* TASK ITEM: Would you print all of the entries exactly, please, but without their pictures?
--------
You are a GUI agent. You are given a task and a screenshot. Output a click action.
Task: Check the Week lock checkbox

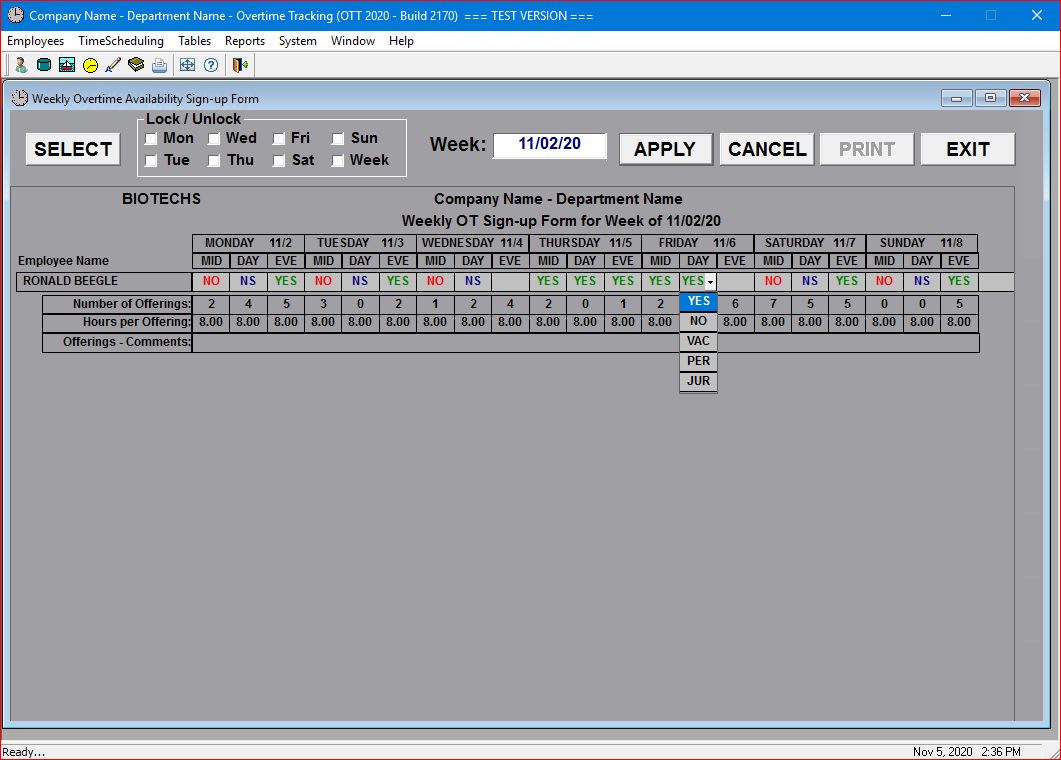(x=338, y=161)
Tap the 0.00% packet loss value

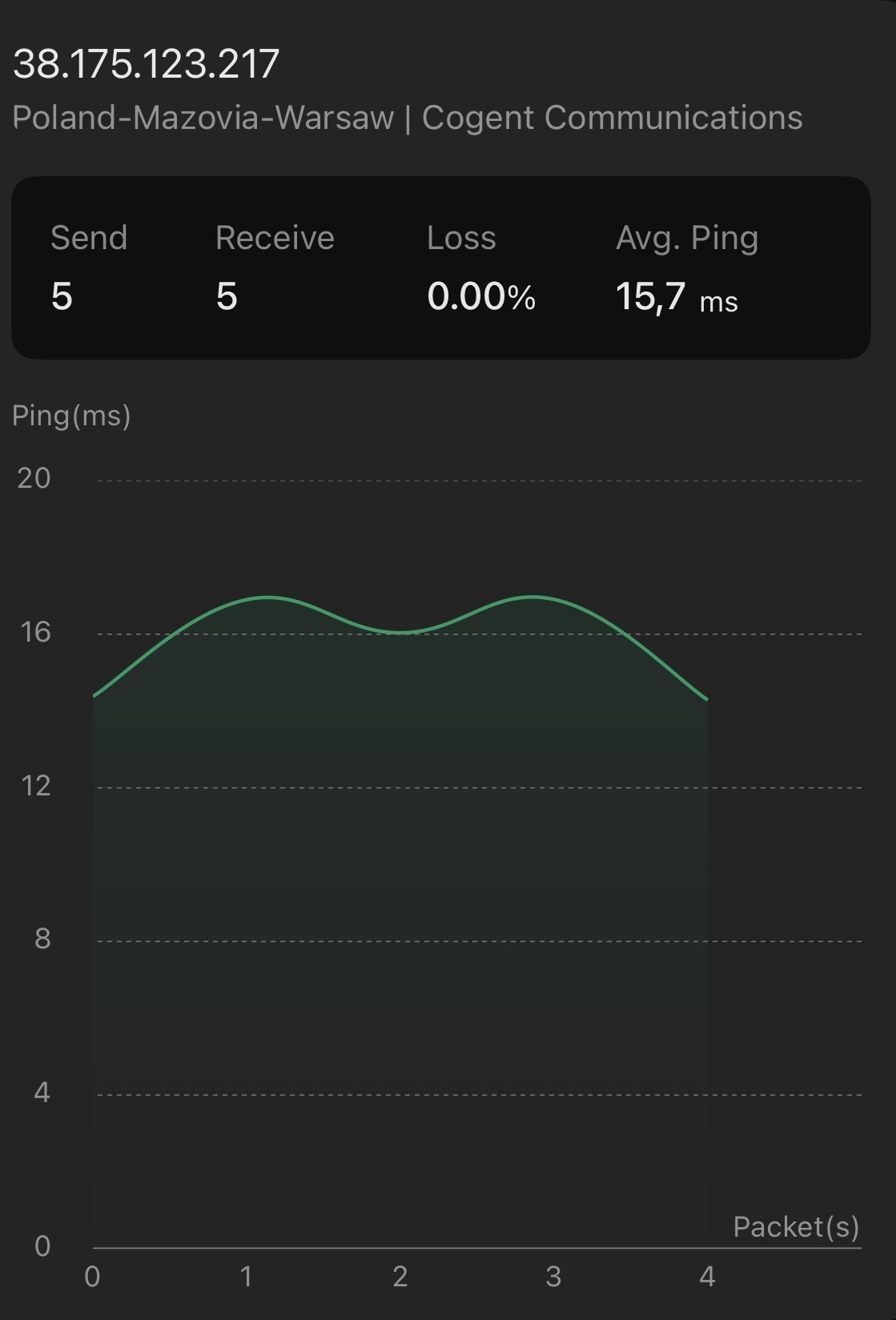click(481, 296)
--------
* EXPECTED ANSWER:
You are a GUI agent. You are given a task and a screenshot. Output a click action.
Task: Check the Week lock checkbox

(x=338, y=161)
Tap the 0.00% packet loss value

click(481, 296)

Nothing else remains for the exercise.